UC Berkeley’s Sergey Levine Says Combining Self-Supervised and Offline RL Could Enable Algorithms That Understand the World Through Actions – Synced

The idiom actions speak louder than words first appeared in print almost 300 years ago. A new study echoes this view, arguing that combining self-supervised and offline reinforcement learning (RL) could lead to a new class of algorithms that understand the world through actions and enable scalable representation learning,

Machine learning (ML) systems have achieved outstanding performance in domains ranging from computer vision to speech recognition and natural language processing, yet still struggle to match the flexibility and generality of human reasoning. This has led ML researchers to search for the missing ingredient that might boost these systems ability to understand, reason and generalize.

In the paper Understanding the World Through Action, UC Berkeley assistant professor in the department of electrical engineering and computer sciences Sergey Levine suggests that a general, principled, and powerful framework for utilizing unlabelled data could be derived from RL to enable ML systems leveraging large datasets to better understand the real world.

Several hypotheses have been advanced to address this missing ingredient question in ML systems, such as causal reasoning, inductive bias, and better algorithms for self-supervised or unsupervised learning. Levine says that while the problem is challenging and involves a great deal of guesswork, recent progress in AI can provide some guiding principles: 1) The unreasonable effectiveness of large, generic models supplied with large amounts of training data; 2) How manual labelling and supervision do not scale nearly as well as unsupervised or self-supervised learning.

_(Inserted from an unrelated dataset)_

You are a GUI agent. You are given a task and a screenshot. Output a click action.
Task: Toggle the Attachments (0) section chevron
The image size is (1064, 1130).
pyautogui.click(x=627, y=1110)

Levine believes the next bottleneck facing ML researchers involves deciding how to train large models without manual labelling or manual design of self-supervised objectives so as to acquire models that distill a deep and meaningful understanding of the world and are able to perform downstream tasks with robust generalization and even a degree of common sense.

To achieve this goal, autonomous agents will require an understanding of their environments that is causal and generalizable. Such agents would advance beyond the current RL paradigm, where 1) RL algorithms require a task goal (i.e., a reward function) to be specified by experts; and 2) RL algorithms are not inherently data-driven, but rather learn from online experience, an approach that limits both generalization ability and the ability to learn about how the real world works.

Levine envisions algorithms that, rather than aiming at a single user-specified task, seek to accomplish whatever outcomes they infer are possible in the real world. He proposes developing offline RL algorithms that can effectively utilize previously collected datasets to enable a system that can use its training time to learn and perform user-specified tasks while also using its collected experience as offline training data to learn to achieve a wider scope of outcomes.

Levine believes offline RL has the potential to significantly increase the applicability of self-supervised RL methods, and can be utilized in combination with goal-conditioned policies to learn entirely from previously collected data.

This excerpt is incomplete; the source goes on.